Story can be greatly overrated when it comes to theme park rides. The best attractions—Pirates of the Caribbean, The Haunted Mansion, It’s a Small World—run on atmosphere instead of plot. Some liken them to cocktail conversations, whereas I like to compare them to Robert Altman movies; a great theme park ride is like a snapshot of a specific time and place, immersing you in its world without worrying about a traditional, overt storyline. Like Splash Mountain, Tiana’s Bayou Adventure probably insists on its plot a little too much—the ride’s pacing can feel a bit off, with irregular pauses throughout, most likely so one of the plot-centric animatronics can “hit its mark” and impart whatever story beat it’s intended to—but you don’t have to hear its dialogue or understand its backstory to enjoy the experience. A ride like Rise of the Resistance needs a strict, clearly delineated plot in order to feel like an adventure worthy of a Star Wars movie; a celebration like Tiana’s Bayou Adventure just needs the merest suggestion of a story. It doesn’t overdo its plot, but it could still be a little more relaxed about it.

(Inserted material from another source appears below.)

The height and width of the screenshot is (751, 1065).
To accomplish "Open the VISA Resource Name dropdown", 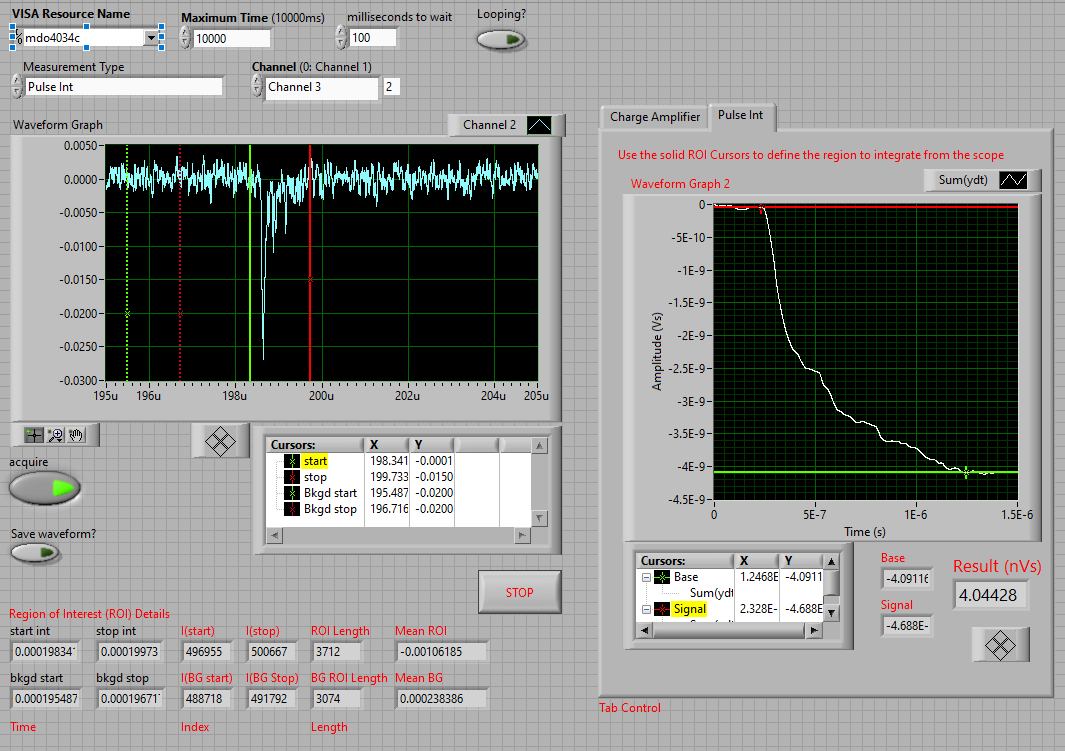I will [153, 38].
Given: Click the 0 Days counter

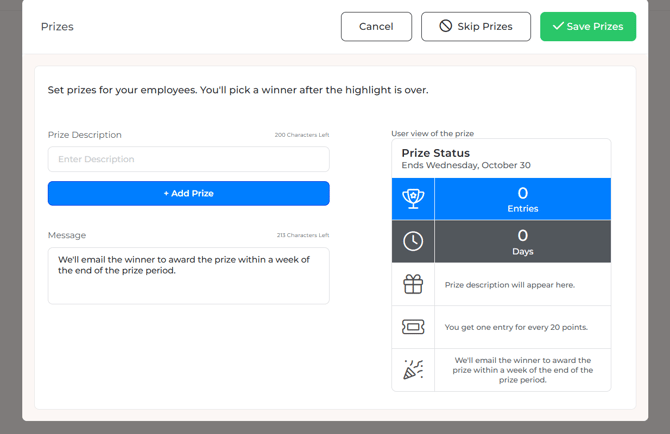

That’s not a major issue. The current tech problems that seem to be plaguing the ride during previews could become one, though. Again, my one-and-only trip on the ride went off without any substantial delays. There were brief pauses before each drop, and a bit of a backup at the end of the ride during the return to the loading station, but I had a largely smooth experience. I know the ride was beset with delays throughout the preview hours, though, with one friend of mine taking a half-hour to get through a single ride. Hopefully they can figure out these hang-ups and get them resolved before it opens to the public. Considering how much it costs to get into the Magic Kingdom these days, and how much scheduling is involved to maximize your stay, anything that causes a delay or wastes a guest’s time needs to be ironed out as quickly as possible. 

Again, I personally didn’t experience any major delays riding Tiana’s Bayou Adventure. It took me maybe 13 minutes to get from start to finish. And the short pauses I did see just let me hear more of the ride’s great music, and pay better attention to its songs. The Tiana’s Bayou Adventure that I rode is a more than worthy successor to Splash Mountain; it’s a wonderful celebration that pays tribute to America’s most vibrant city, and which should please guests of all ages for decades to come.